So, I’m just back from seeing Deadpool (which I very much enjoyed), and I thought I’d write a post about it. I mean, it’s already out-earned all the other X-Men movies (and it’s sort of technically an X-Man movie, maybe?) and every other R-rated (or 15 certificate) movie ever, and it’s only been out a couple of weeks, so clearly someone’s done something right. Could it be because it’s the first R-rated comic book adaption?
Okay, not exactly. But it’s the first R-rated *Marvel* comic adaption, anyway-
Yeah, I always forget that Blade’s from Marvel too. Okay, so-
So, I think we can safely say that Deadpool’s success is not down to the fact that it’s a superhero movie that contains blood and swearing. Not *solely* down to that, anyway.
That said, I think it’s a good thing.
I actually think it raises some interesting points. I mean, think back, if you will, to the start of X-Men 2 when William Stryker’s forces attack Xavier’s School For Gifted Mutants, and then Wolverine goes apeshit and kills a load of them. Kind of grim for a 12-certificate, right? And yeah, he’s doing it to protect his home and a bunch of kids, but I think all too often that side of things isn’t really considered. Faceless bad guys getting totalled by good guys, and it’s all okay because they’re justified and their motives are pure, or something.
Well… no.
This is why I’ve found it so hard to write straight-up good guys in anything for quite a while now, because the stuff I write will feature violence at some point: the characters might not set out with the intention of doing violence, but they tend to at least know that it’s a possibility due to what they’re doing. Which is very much not like me, who treats violence as so much of a last resort that I don’t think I’ve actually been in a fight since I was a kid.
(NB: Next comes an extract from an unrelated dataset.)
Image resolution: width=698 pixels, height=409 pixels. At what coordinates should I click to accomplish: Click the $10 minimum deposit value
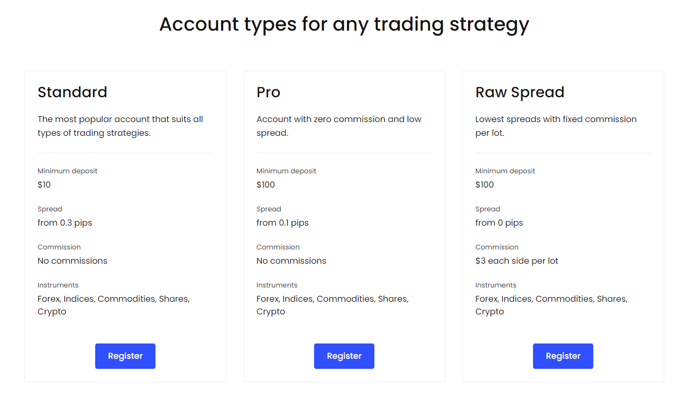click(44, 184)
More importantly, I think, it’s hard to write faceless *bad* guys. There can be people who are opposed, perhaps violently opposed to the protagonists, but they’ll have reasons for doing so that aren’t just “they’re bad people”. Some of them might arguably be bad people, but there might well be reasons for *that*, too. I think one of the things you quickly pick up when working in homelessness is everyone’s got a story, and sometimes it’s a story that you really wouldn’t expect. And sure, sometimes that story features some really bad choices, or some really nasty choices, but sometimes you look at someone and realise that with just a couple of different twists in fortune that could be you, or someone you know.
Now, Deadpool kills a hell of a lot of faceless bad guys in his movie, but there’s one bit at the end where he shouts at a bunch of gun-wielding thugs about how they just work for the guy he’s after, so if they put the guns down he’ll let them off. And that’s sort of the point. Some of the baddies are heavily involved in the Bad Things That Have Gone Down, others just work for the guy. Deadpool kills people, and he’s *not* portrayed as a hero. There’s no happily bloodless deaths: there’s blood, and quite a lot of it.
I hesitate to use the word ‘realistic’ about a superhero movie involving a protagonist who can heal from virtually anything and a giant guy made from living metal, but at the very least the Deadpool movie isn’t sanitised. If you use your super-powered strength, speed, agility and the ability to get shot and not die to beat up/kill people in order to achieve your (arguably worthy) goal, it’s going to be messy. There is no such thing as clean violence, barring a suddenly- and expertly-applied blood choke that renders someone unconscious for a length of time that is short enough to avoid any chance of oxygen starvation to the brain. I approve of a movie like that this that shows it… not because it’s gratuitous, not because it’s edgy, but because at least it’s honest.
I do enjoy action blockbusters, and I’m not adverse to watching violence (within reason), but let’s not pretend that by keeping blood out of shot it really makes it any better. If you can put a violent act in a movie or TV show, you can put the consequence of that violence in the movie. Otherwise you’re avoiding the reality of the situation, and that is the real fantasy. Not a man with a healing factor that mean bullet wounds are a fleeting inconvenience.